Tranquilli, non è un racconto sulla merendina pandistelle.
Questo è un raccontato teatrale, nel senso che è un affettuoso omaggio al potere dell'Arte e in questo caso dello spettacolo teatrale. Tale che farebbe resuscitare i morti. E non stiamo parlando di metafore, in questo caso. I morti di Clive sono i tipici non-morti di molti film dell'animazione; dispettosi, cattivi (uccidono e anche con gusto) tuttavia alla fin fine mattacchioni, “liberi” dalle convenzioni dei vivi.


In collina, le città

Una coppia in viaggio, Mick e Judd, scelgono come luna di fiele miele una traversata nell'Europa balcanica. Judd è fissato con la politica, un uomo “alla destra di Attila l'Unno” rozzo e pragmatico. Mick al contrario è un appassionato di chiese e d'arte rinascimentale, disinteressato a tutto il resto. Di battibecco in battibecco la coppia penetra sempre più nella Jugoslavia (il racconto è del 1984) fino a incappare nello scontro millenario di due paesi che combattono con dei giganti... Dei giganti di carne umana.

Racconto conclusivo, molto lento nell'incipit, che include diverse scene superflue (un po' di sesso, descrizioni da cartolina, qualche incontro “inquietante”) che se non altro ti permettono d'avere un certo attaccamento per i protagonisti. Un altro problema del racconto è che non ha una vera trama: Mick e Judd finiscono intrappolati in qualcosa più grande di loro, e letteralmente sballottati di qua e di là. Quanto invece salva il racconto è l'idea dei giganti combattenti, che non posso approfondire a meno di rovinarvi il piacere della lettura.
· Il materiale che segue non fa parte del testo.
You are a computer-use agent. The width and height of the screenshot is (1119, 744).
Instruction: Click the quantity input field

Basta dirvi che l'idea è davvero inquietantissima e svelata con perizia solo a poco a poco.
Senza dubbio il secondo miglior racconto, dopo “Mai dire maiale”.
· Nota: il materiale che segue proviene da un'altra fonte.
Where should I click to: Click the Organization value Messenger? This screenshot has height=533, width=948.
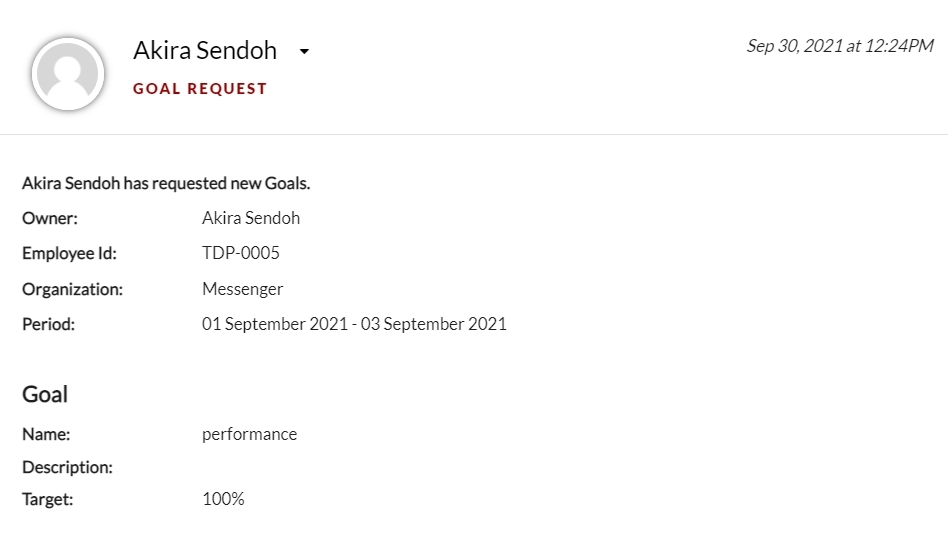click(x=242, y=289)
E' difficile tirare le somme su “Infernalia”.
Mi aspettavo qualcos'altro, qualcosa più “alla Hellraiser”.
Invece questo Clive Barker ha un grande amore per i sogni e le invenzioni fantastiche, per quanto annegate nel sangue. Proverò a trovare qualche altro “Libro di sangue” per farmi un'idea migliore.

Fonti:
Nell'ultima ristampa, il primo libro del sangue è stato pubblicato nel 2012, con il titolo Le stelle della morte.